ASSIGNMENT »
Copy out precisely the lines from the start of the data through the line with "[You can use", and keep pictures out of it.
### RECORD EXCERPTS ###
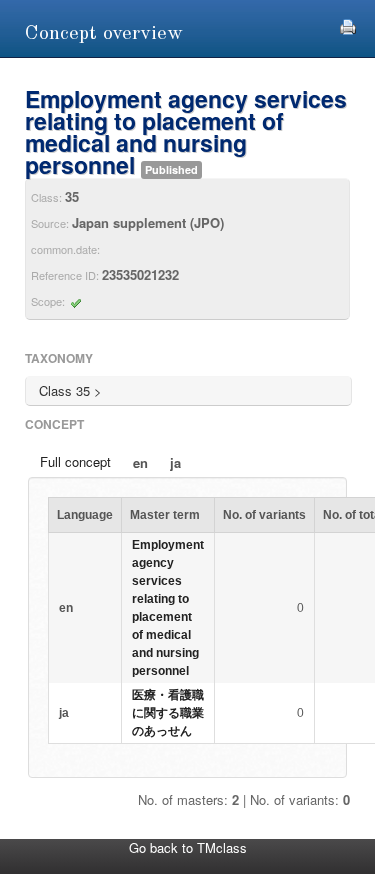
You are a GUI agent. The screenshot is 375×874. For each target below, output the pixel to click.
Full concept (75, 461)
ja (175, 462)
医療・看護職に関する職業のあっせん (168, 713)
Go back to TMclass (188, 847)
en (140, 462)
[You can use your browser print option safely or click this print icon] (348, 24)
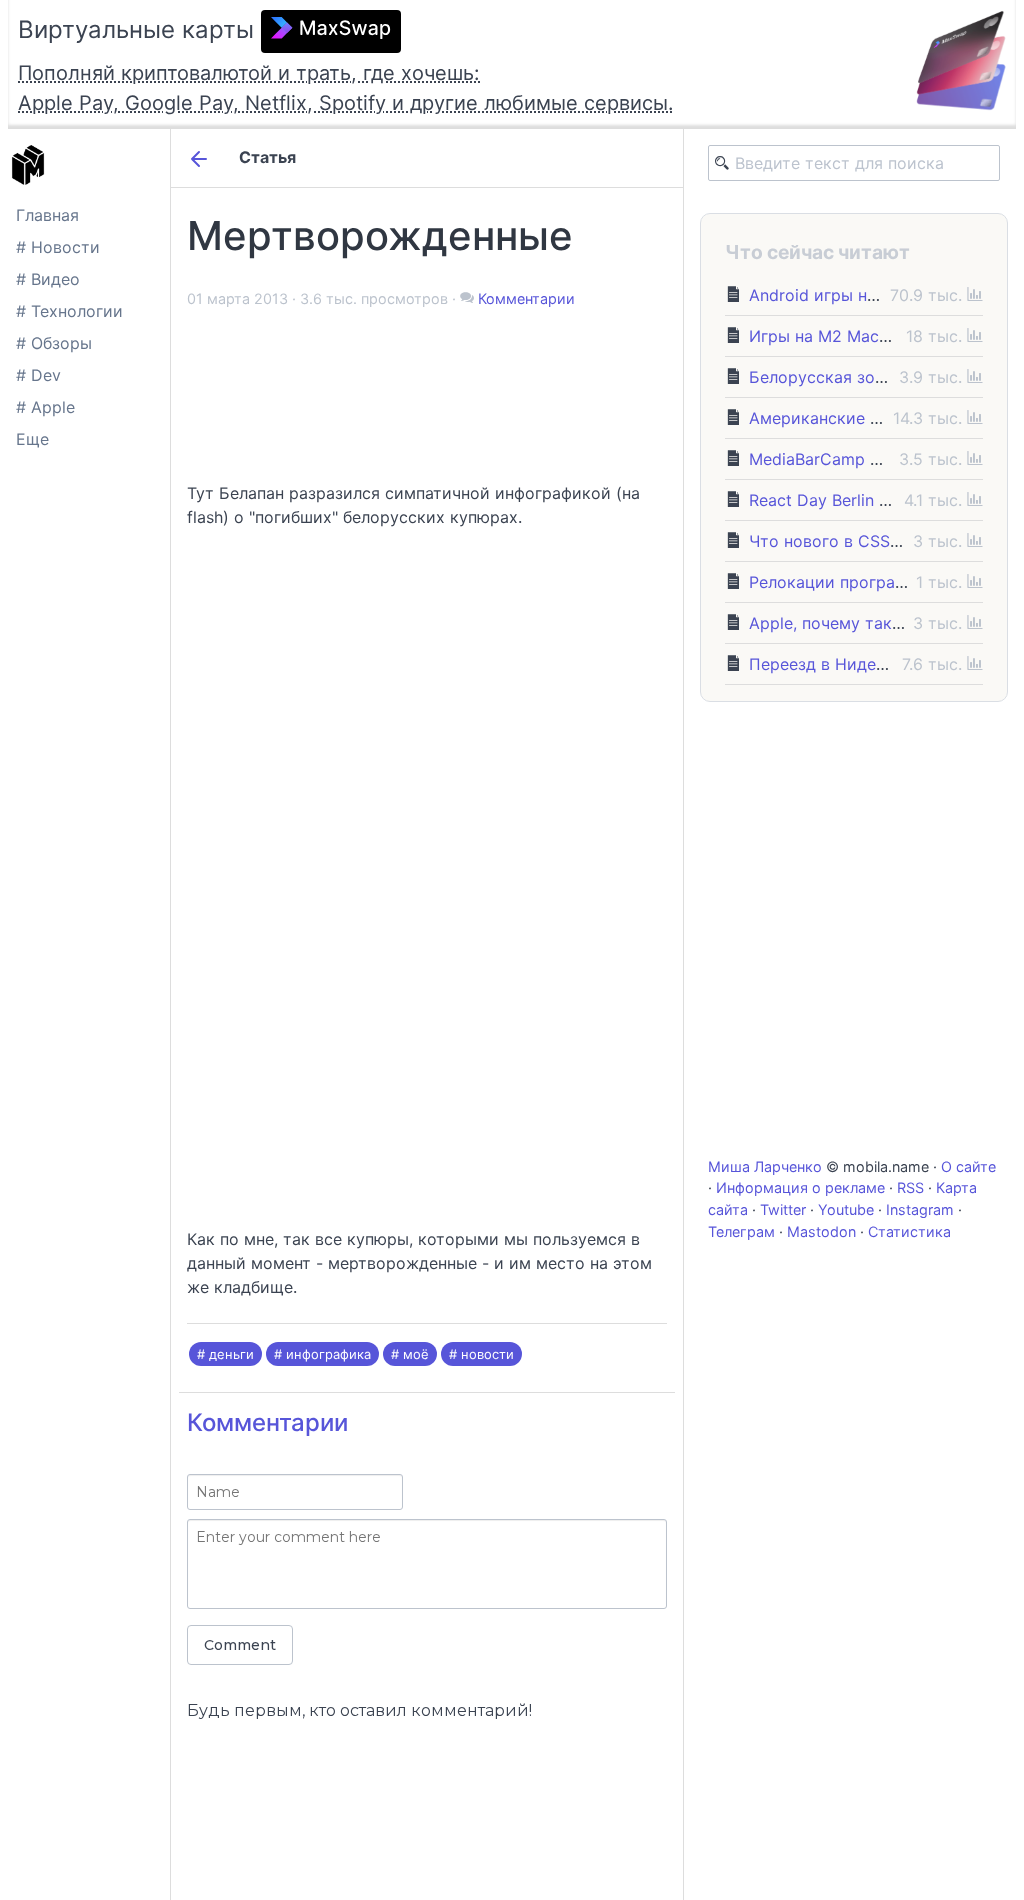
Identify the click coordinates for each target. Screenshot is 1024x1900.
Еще (32, 439)
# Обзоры (54, 343)
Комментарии (526, 298)
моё (416, 1354)
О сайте (968, 1166)
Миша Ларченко (765, 1166)
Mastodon (821, 1231)
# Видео (48, 279)
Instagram (920, 1209)
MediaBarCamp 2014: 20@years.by (882, 459)
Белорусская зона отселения (864, 377)
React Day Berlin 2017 (832, 500)
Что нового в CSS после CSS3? (872, 541)
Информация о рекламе (800, 1187)
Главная (47, 215)
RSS (910, 1187)
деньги (231, 1354)
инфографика (328, 1354)
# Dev (38, 375)
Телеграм (741, 1231)
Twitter (783, 1209)
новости (487, 1354)
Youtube (846, 1209)
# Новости (58, 247)
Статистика (909, 1231)
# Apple (45, 407)
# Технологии (69, 311)
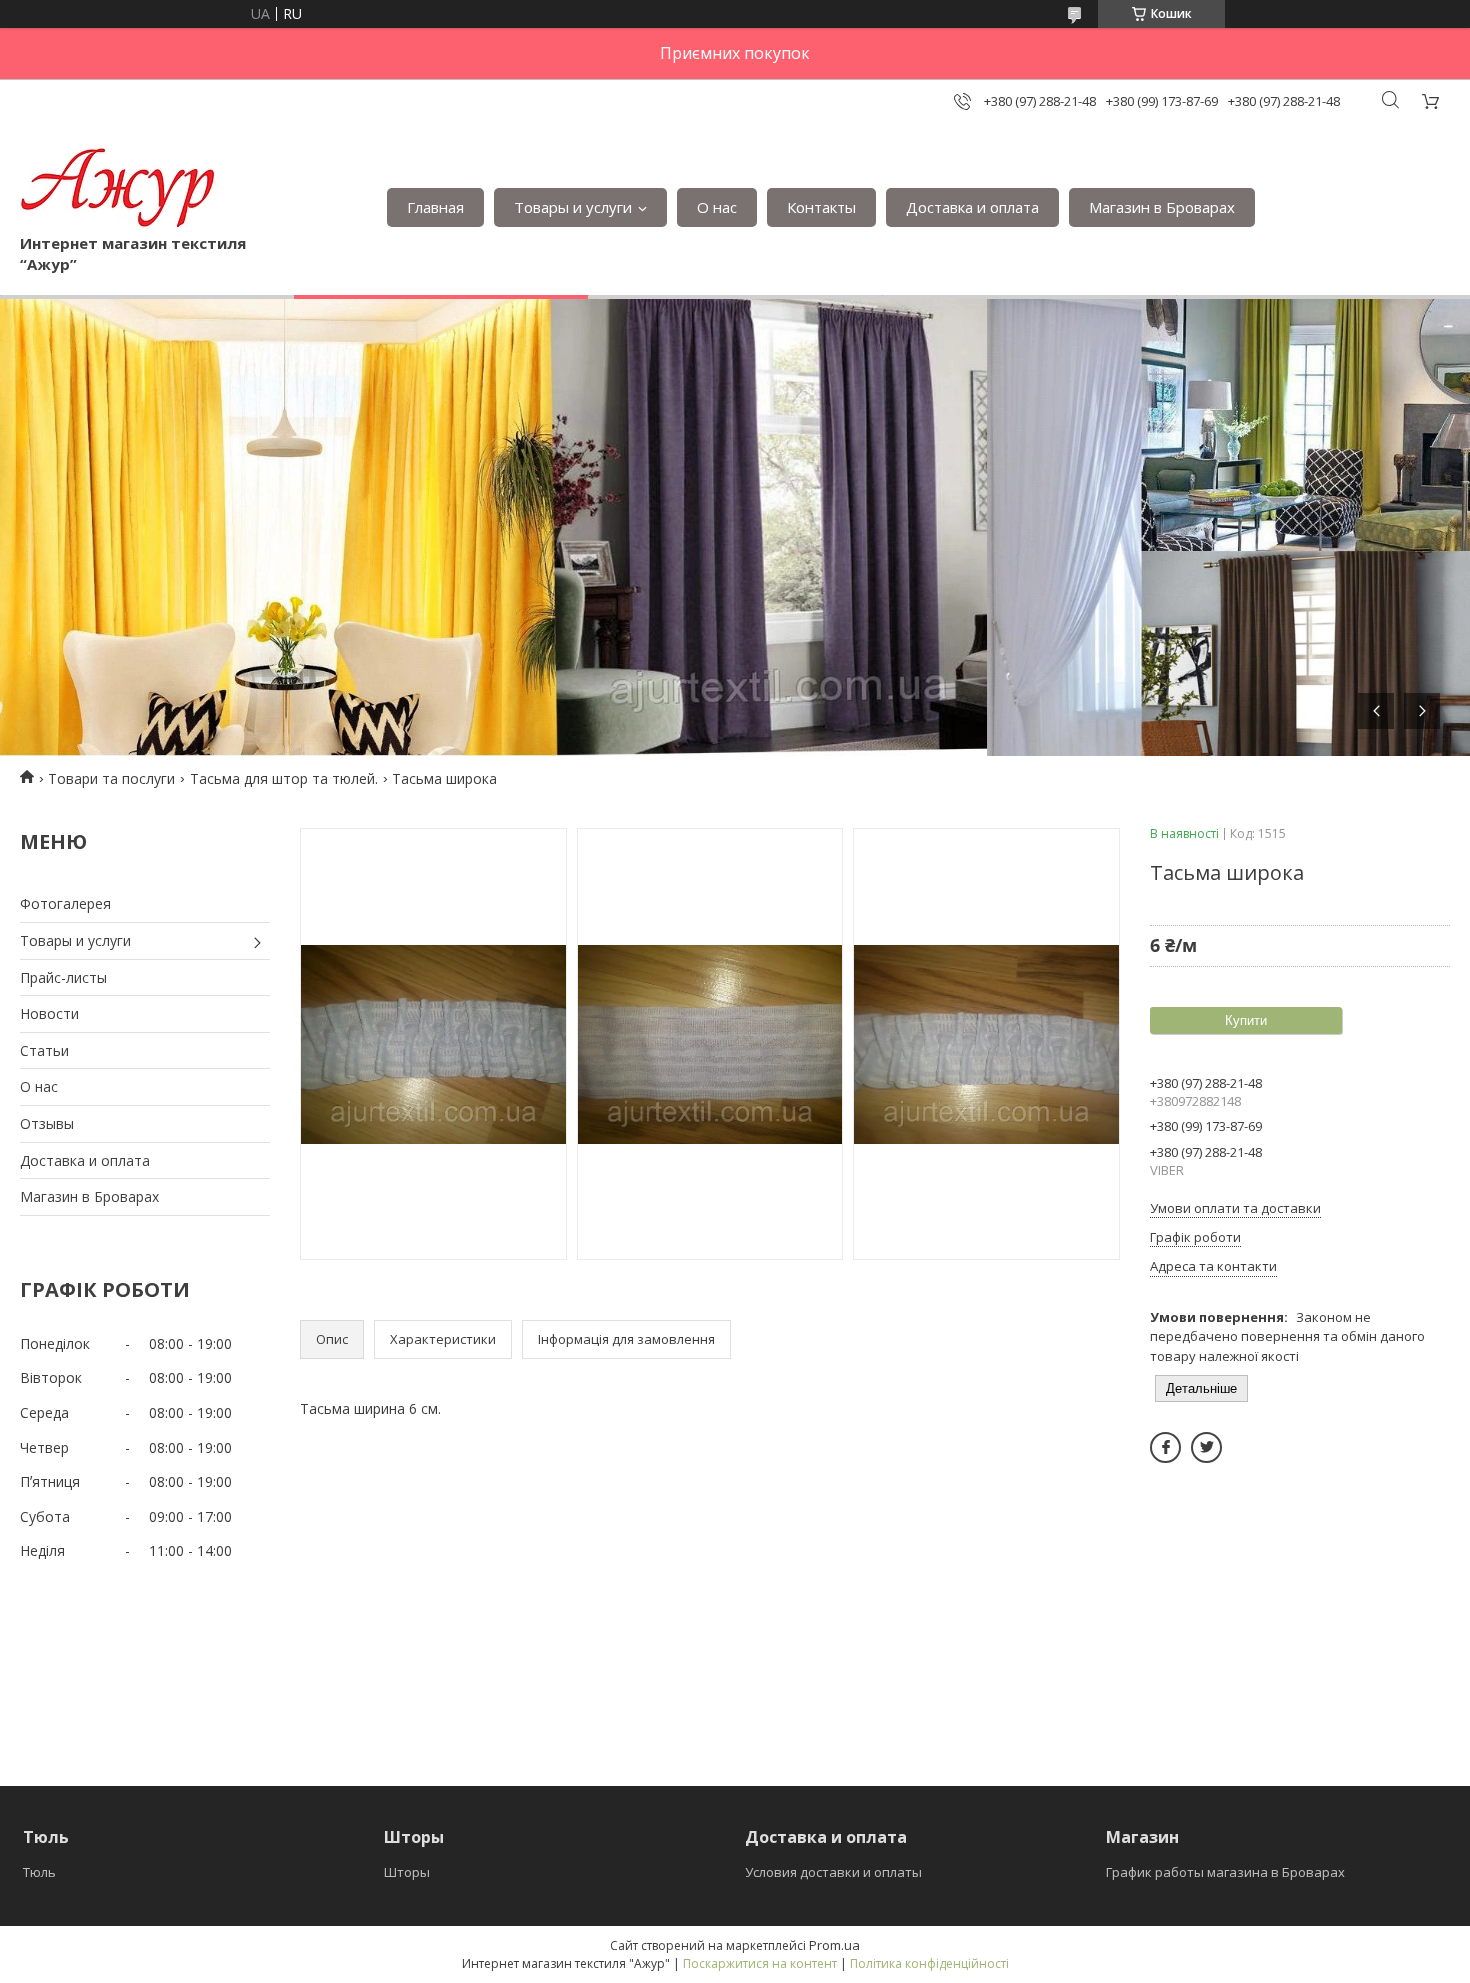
###
TASK RESULT »
You are a GUI agent. The screenshot is 375×874. For each target below, output the pixel to click.
Full concept (75, 461)
ja (175, 462)
医療・看護職に関する職業のあっせん (168, 713)
Go back to TMclass (188, 847)
en (140, 462)
[You can use your browser print option safely or click this print icon] (348, 24)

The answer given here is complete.